Le chef aux talents de peintre

Dans ses assiettes, les oeuvres de Riopelle, Leduc, Lemoyne ou Dallaire prennent vie. Pour Jean-Pierre Cloutier, chef au Restaurant du Musée, les légumes tiennent lieu de tubes de couleurs.

Cela fait maintenant 17 ans qu’il officie en cuisine dans le superbe cadre du Musée national des beaux-arts du Québec. Et après tout ce temps, Jean-Pierre Cloutier se sent toujours aussi inspiré. «J’ai la chance d’être stimulé par toutes les expositions qui roulent au musée. J’aime m’asseoir avec les commissaires responsables des expos pour discuter de ce que je pourrais faire au restaurant afin de faire vivre une expérience complète aux clients. Je m’amuse avec des thématiques en lien avec l’art à l’affiche; par exemple, j’ai travaillé les saveurs mexicaines pour accompagner l’expo sur Frida Kahlo, et celles russes pour l’événement sur les Ballets russes.»

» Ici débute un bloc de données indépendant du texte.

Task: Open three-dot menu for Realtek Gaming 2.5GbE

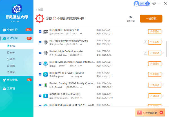Action: tap(163, 85)
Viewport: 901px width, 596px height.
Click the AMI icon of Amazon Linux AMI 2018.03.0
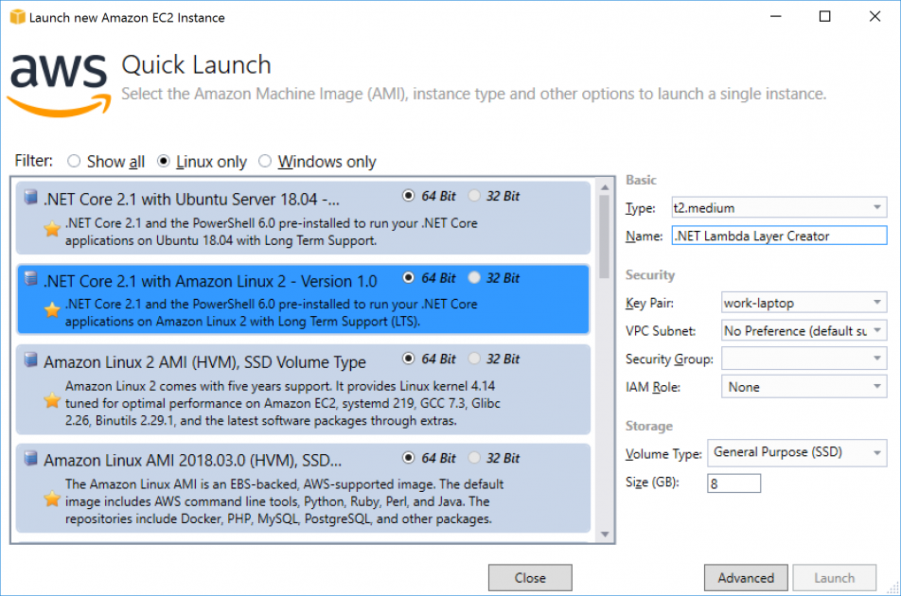(31, 459)
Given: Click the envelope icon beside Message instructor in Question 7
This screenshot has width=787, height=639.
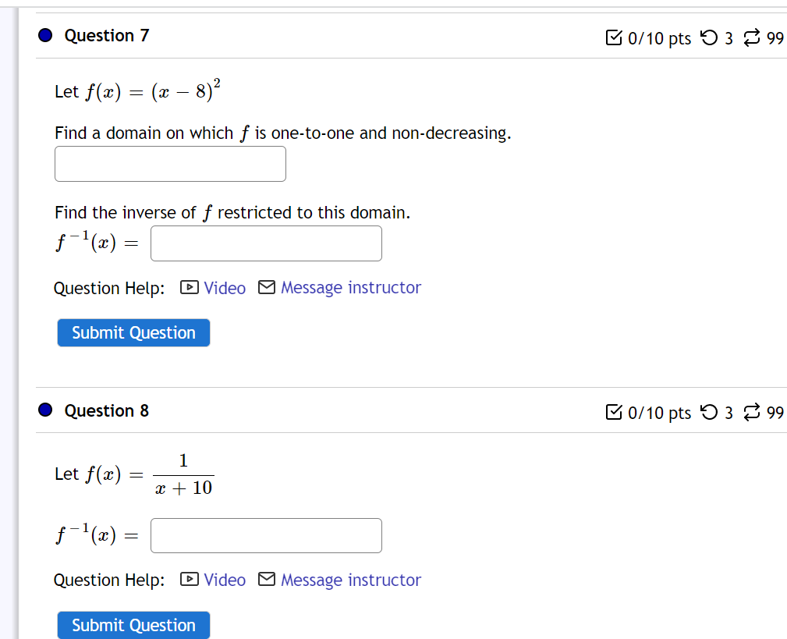Looking at the screenshot, I should point(267,288).
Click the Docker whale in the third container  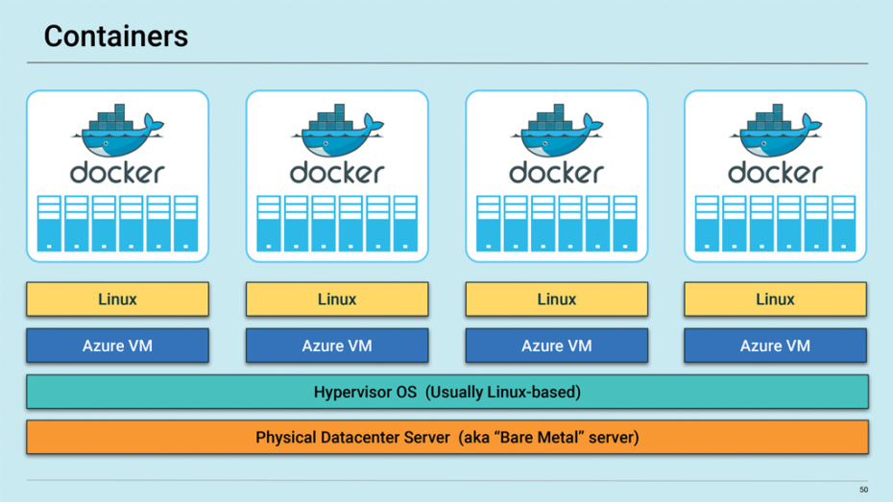coord(556,134)
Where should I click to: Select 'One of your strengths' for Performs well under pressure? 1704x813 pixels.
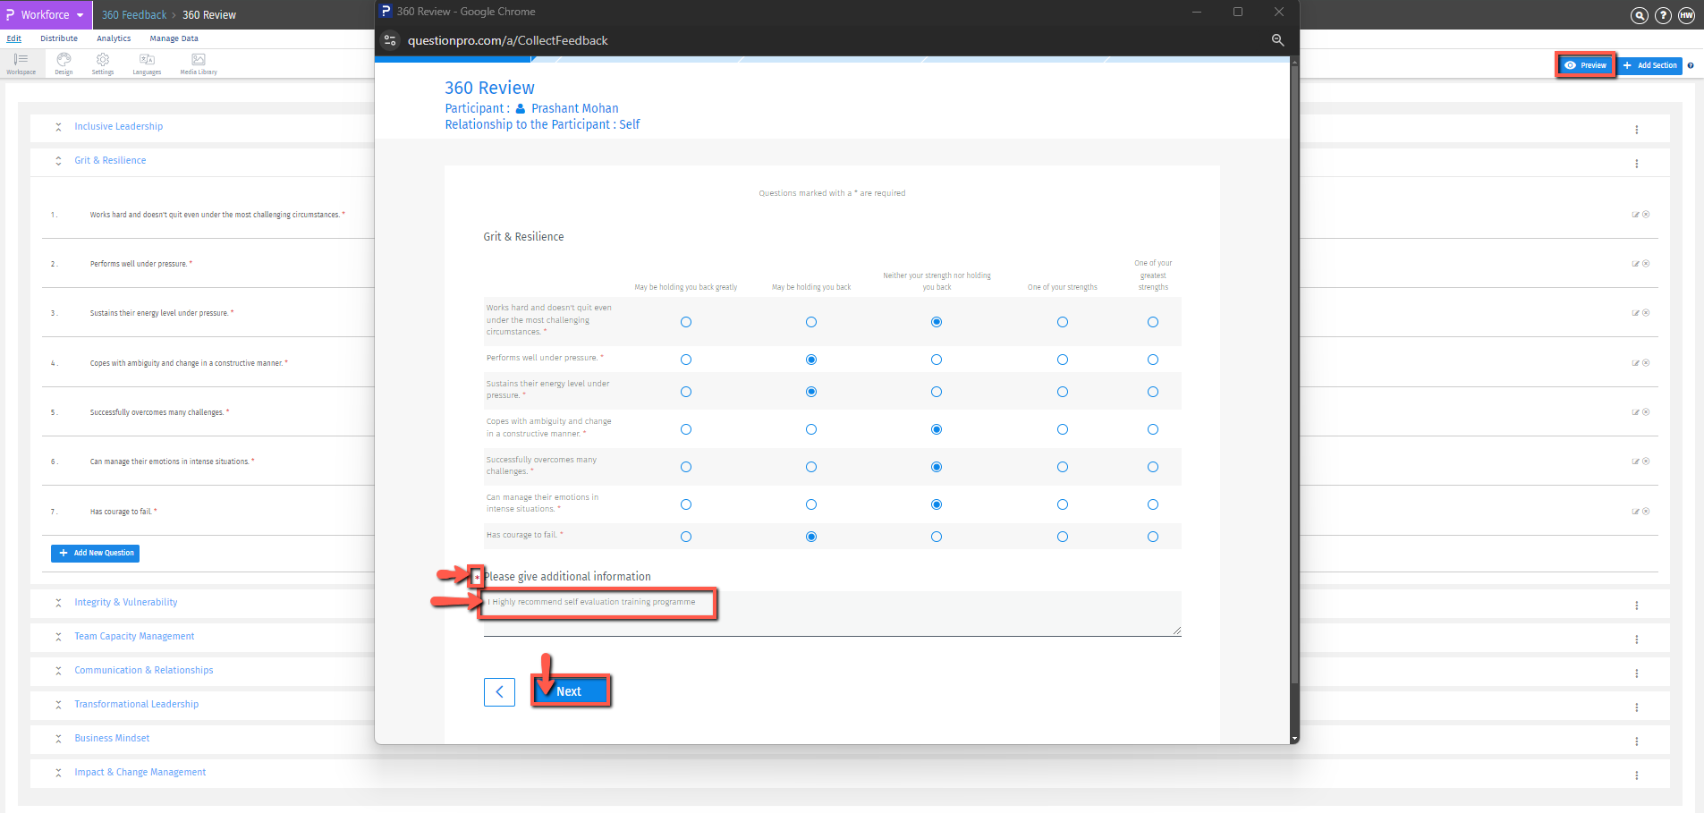coord(1062,360)
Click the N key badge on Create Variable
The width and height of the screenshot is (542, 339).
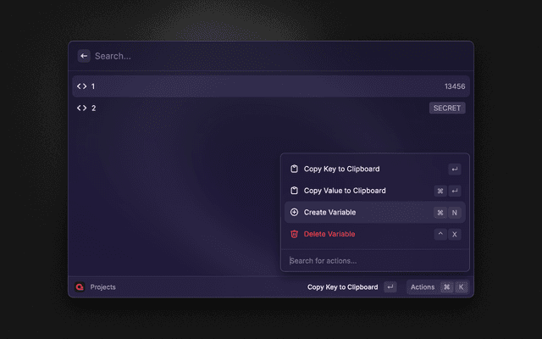click(455, 213)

Pour le chef, l’art est une source d’inspiration constante. Non seulement il en est entouré, mais il tient à transposer l’idée des oeuvres dans l’assiette. Jean-Pierre Cloutier ne fait pas que reproduire le visuel d’une toile. «Je m’intéresse aussi à l’histoire de l’artiste, à sa philosophie. Par exemple, il y a un déséquilibre dans les toiles de Jean Paul Lemieux, ses personnages sont décentrés et la ligne d’horizon est lointaine. Il exploite la notion d’infini et je suis parti de ce concept pour créer des plats déséquilibrés.»

Il n’y a pas que le visuel qui importe; le goût des plats inventés par Jean-Pierre Cloutier est lui aussi inspiré des oeuvres qui touchent le chef. «J’ai eu l’idée une fois de créer une recette de perdrix farcie à partir de la toile Espagne de Riopelle. La viande de bois rappelle la thématique des oiseaux chère à l’artiste.» Parmi les peintres qui l’enthousiasment, notons Marc-Aurèle Fortin, Serge Lemoyne et Clarence Gagnon. «Oui, ça va dans des directions totalement différentes! Mais ce sont tous des artistes québécois ou canadiens, qui font partie de la riche collection du MNBAQ.» Et s’il avait un souhait de chef à formuler? «J’aimerais beaucoup collaborer avec BGL [un collectif de Québec qui représentera le Canada à la prochaine Biennale de Venise en 2015].»

Au moment de l’entrevue, Jean-Pierre Cloutier se consacrait à une nouvelle expo à l’opposée des peintres québécois : les miniatures de l’Inde. Pour l’occasion, il se concentre sur les épices et sur les couleurs vives. «Je veux inviter les gens au voyage, interpeller tous les sens. Bien sûr, il y aura du thé au menu!»

L’art n’est pas que sa seule source d’influence. Les produits locaux et la saisonnalité sont aussi au coeur de sa cuisine. «Ma vision de la cuisine, c’est qu’il faut faire preuve de simplicité, se concentrer sur des ingrédients principaux et mettre en valeur leur fraîcheur, sans les dénaturer. Je fais une cuisine de proximité et c’est une fierté d’indiquer sur la carte avec quels producteurs je travaille.»

S’il est un endroit pour bien savourer la cuisine de Jean-Pierre Cloutier, ce serait la terrasse du Restaurant du Musée, l’une des plus belles et des plus méconnues en ville. Si l’automne est clément, on aura jusqu’en octobre pour en profiter.